** start **

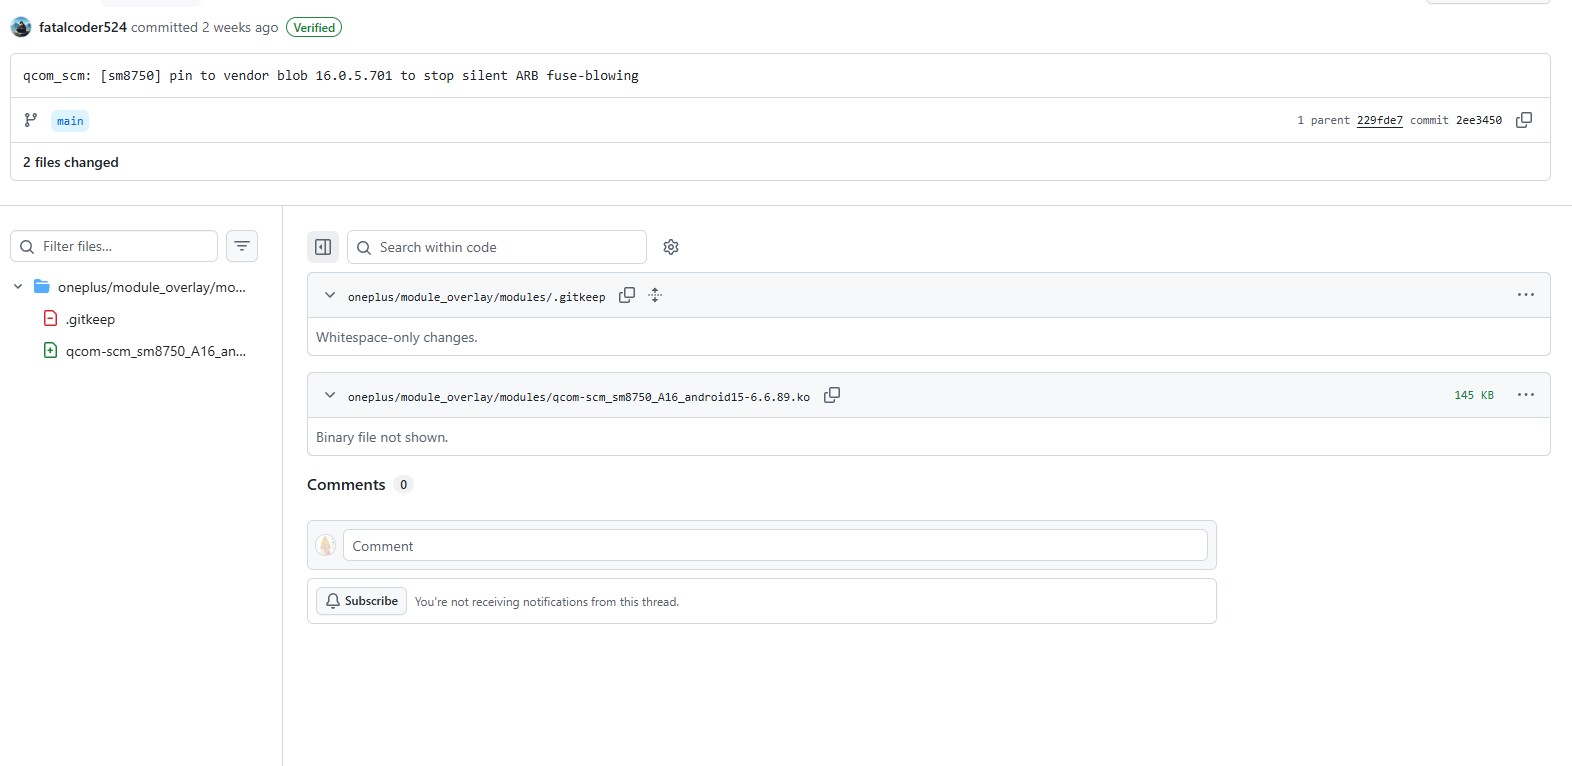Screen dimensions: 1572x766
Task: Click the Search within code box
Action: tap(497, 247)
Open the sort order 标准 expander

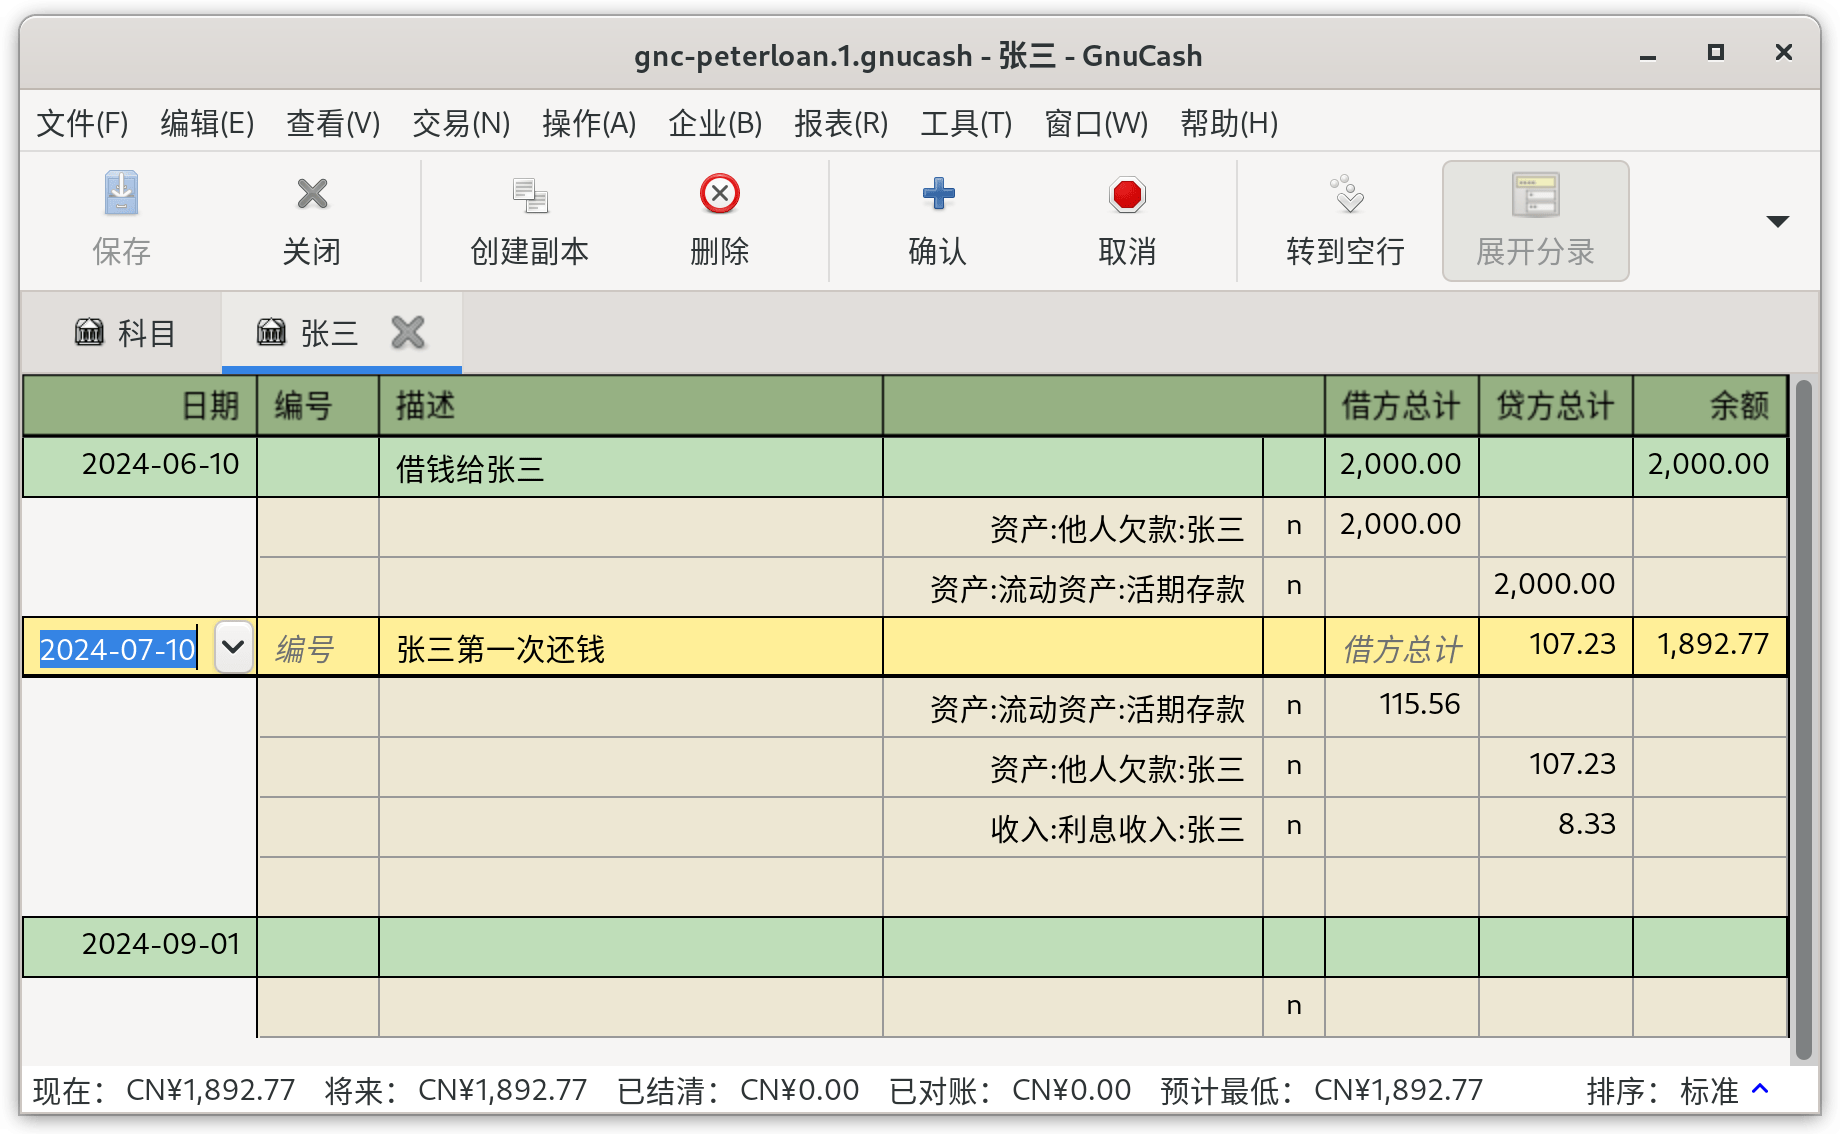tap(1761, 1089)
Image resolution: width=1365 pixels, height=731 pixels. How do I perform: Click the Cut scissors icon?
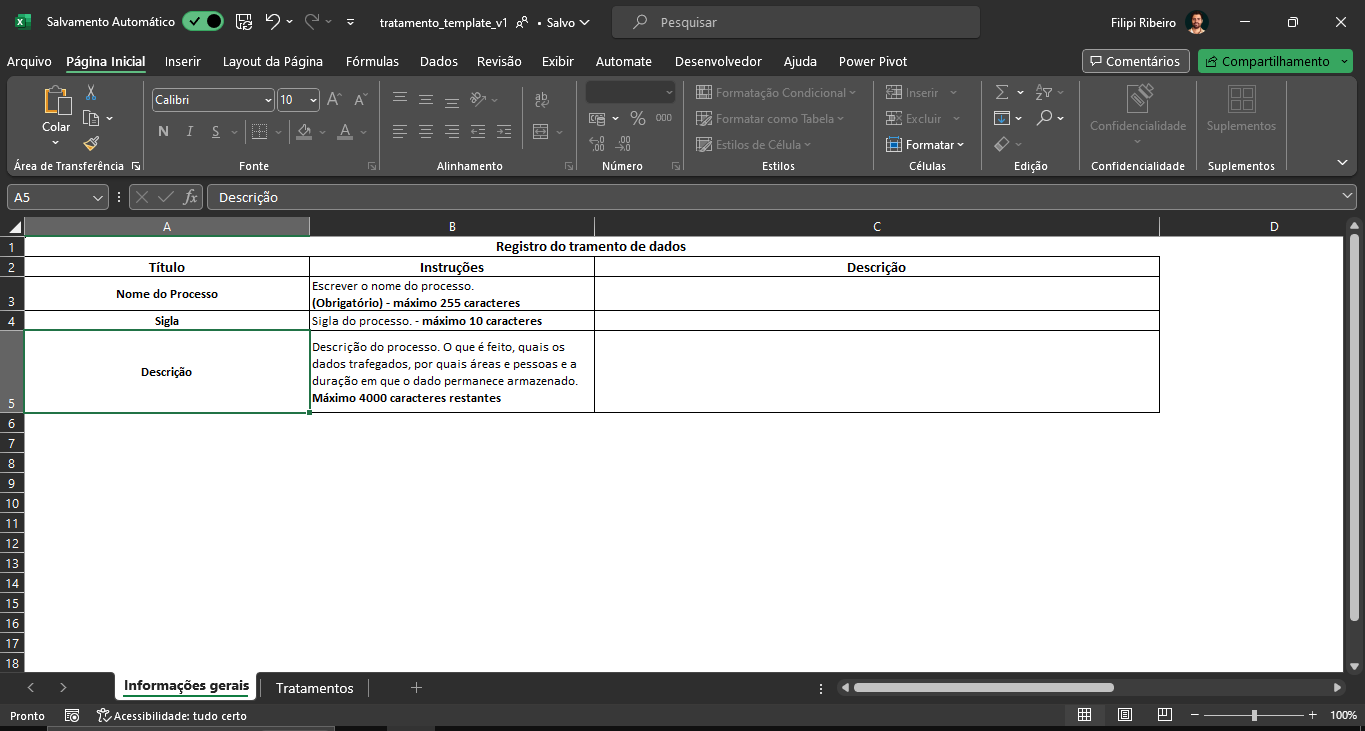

** end **

- **Problem requirements**
Rewrite all of the data above, swapping "scissors icon" for "scissors button" and keeping everything else unchanged. Omit the pictures from your answer.

- **Solution to this task**
Screen dimensions: 1572x766
Task: Click the Search within code box
Action: tap(497, 247)
Open the sort order 标准 expander

tap(1761, 1089)
Image resolution: width=1365 pixels, height=731 pixels. How do I perform: Click the Cut scissors button?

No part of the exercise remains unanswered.